The problem: Could you return all of the data exactly as given?

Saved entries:
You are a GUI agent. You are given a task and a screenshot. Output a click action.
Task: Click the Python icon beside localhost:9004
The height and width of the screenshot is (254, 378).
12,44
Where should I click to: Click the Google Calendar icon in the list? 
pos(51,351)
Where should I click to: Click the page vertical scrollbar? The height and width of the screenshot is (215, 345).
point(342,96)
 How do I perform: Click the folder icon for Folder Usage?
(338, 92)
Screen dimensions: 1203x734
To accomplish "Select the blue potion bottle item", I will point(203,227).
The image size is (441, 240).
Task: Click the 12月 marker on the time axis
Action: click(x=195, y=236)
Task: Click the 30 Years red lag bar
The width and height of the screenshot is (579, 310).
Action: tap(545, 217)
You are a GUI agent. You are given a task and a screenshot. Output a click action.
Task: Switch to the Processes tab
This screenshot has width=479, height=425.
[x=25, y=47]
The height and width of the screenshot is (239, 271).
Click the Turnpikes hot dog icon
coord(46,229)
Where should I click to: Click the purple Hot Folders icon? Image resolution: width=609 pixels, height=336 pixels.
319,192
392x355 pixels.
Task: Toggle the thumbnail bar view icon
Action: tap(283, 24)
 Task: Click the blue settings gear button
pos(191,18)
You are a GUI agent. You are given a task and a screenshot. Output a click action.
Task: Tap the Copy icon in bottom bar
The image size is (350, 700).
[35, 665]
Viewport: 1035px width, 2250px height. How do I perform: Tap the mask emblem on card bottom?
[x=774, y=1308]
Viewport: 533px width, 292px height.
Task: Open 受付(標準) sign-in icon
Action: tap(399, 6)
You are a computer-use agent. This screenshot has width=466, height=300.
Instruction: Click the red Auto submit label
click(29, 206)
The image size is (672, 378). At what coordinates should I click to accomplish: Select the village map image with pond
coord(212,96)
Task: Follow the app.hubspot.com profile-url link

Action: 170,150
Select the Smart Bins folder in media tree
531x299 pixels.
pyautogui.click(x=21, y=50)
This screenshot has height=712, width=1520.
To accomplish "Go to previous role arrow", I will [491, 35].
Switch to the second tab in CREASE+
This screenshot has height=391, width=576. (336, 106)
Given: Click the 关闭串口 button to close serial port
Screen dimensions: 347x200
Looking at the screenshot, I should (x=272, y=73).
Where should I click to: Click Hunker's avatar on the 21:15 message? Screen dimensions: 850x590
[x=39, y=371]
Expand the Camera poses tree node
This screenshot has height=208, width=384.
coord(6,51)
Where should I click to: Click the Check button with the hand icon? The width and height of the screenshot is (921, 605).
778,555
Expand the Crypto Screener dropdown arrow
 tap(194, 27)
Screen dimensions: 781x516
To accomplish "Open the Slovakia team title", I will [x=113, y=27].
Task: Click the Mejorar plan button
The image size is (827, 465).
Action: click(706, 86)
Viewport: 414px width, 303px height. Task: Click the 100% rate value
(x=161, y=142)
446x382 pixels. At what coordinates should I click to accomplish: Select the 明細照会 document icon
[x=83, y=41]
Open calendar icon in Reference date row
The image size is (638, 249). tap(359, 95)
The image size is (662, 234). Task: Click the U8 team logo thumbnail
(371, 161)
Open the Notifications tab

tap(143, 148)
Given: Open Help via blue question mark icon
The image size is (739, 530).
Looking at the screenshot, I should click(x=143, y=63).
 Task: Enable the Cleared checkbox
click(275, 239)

Worked solution:
You are a GUI agent. You are given a task and a screenshot. Output a click action.
Task: Click the Python icon beside localhost:9004
The height and width of the screenshot is (254, 378).
12,44
Where should I click to: Click the Google Calendar icon in the list? 
pos(51,351)
Where should I click to: Click the page vertical scrollbar? The height and width of the screenshot is (215, 345).
point(342,96)
 How do I perform: Click the folder icon for Folder Usage?
(338, 92)
Screen dimensions: 1203x734
To accomplish "Select the blue potion bottle item", I will point(203,227).
The image size is (441, 240).
Task: Click the 12月 marker on the time axis
Action: click(x=195, y=236)
Task: Click the 30 Years red lag bar
The width and height of the screenshot is (579, 310).
Action: tap(545, 217)
You are a GUI agent. You are given a task and a screenshot. Output a click action.
Task: Switch to the Processes tab
This screenshot has width=479, height=425.
[x=25, y=47]
The height and width of the screenshot is (239, 271).
Click the Turnpikes hot dog icon
coord(46,229)
Where should I click to: Click the purple Hot Folders icon? Image resolution: width=609 pixels, height=336 pixels.
319,192
392x355 pixels.
Task: Toggle the thumbnail bar view icon
Action: tap(283, 24)
 Task: Click the blue settings gear button
pos(191,18)
You are a GUI agent. You are given a task and a screenshot. Output a click action.
Task: Tap the Copy icon in bottom bar
The image size is (350, 700).
[35, 665]
Viewport: 1035px width, 2250px height. How do I perform: Tap the mask emblem on card bottom?
[x=774, y=1308]
Viewport: 533px width, 292px height.
Task: Open 受付(標準) sign-in icon
Action: tap(399, 6)
You are a computer-use agent. This screenshot has width=466, height=300.
Instruction: Click the red Auto submit label
click(29, 206)
The image size is (672, 378). At what coordinates should I click to accomplish: Select the village map image with pond
coord(212,96)
Task: Follow the app.hubspot.com profile-url link

Action: 170,150
Select the Smart Bins folder in media tree
531x299 pixels.
pyautogui.click(x=21, y=50)
This screenshot has height=712, width=1520.
To accomplish "Go to previous role arrow", I will [491, 35].
Switch to the second tab in CREASE+
This screenshot has height=391, width=576. (336, 106)
Given: Click the 关闭串口 button to close serial port
Screen dimensions: 347x200
Looking at the screenshot, I should (x=272, y=73).
Where should I click to: Click Hunker's avatar on the 21:15 message? Screen dimensions: 850x590
[x=39, y=371]
Expand the Camera poses tree node
This screenshot has height=208, width=384.
coord(6,51)
Where should I click to: Click the Check button with the hand icon? The width and height of the screenshot is (921, 605).
778,555
Expand the Crypto Screener dropdown arrow
 tap(194, 27)
Screen dimensions: 781x516
To accomplish "Open the Slovakia team title", I will [x=113, y=27].
Task: Click the Mejorar plan button
The image size is (827, 465).
Action: click(706, 86)
Viewport: 414px width, 303px height. Task: Click the 100% rate value
(x=161, y=142)
446x382 pixels. At what coordinates should I click to accomplish: Select the 明細照会 document icon
[x=83, y=41]
Open calendar icon in Reference date row
The image size is (638, 249). tap(359, 95)
The image size is (662, 234). Task: Click the U8 team logo thumbnail
(371, 161)
Open the Notifications tab

tap(143, 148)
Given: Open Help via blue question mark icon
The image size is (739, 530).
Looking at the screenshot, I should click(x=143, y=63).
 Task: Enable the Cleared checkbox
click(275, 239)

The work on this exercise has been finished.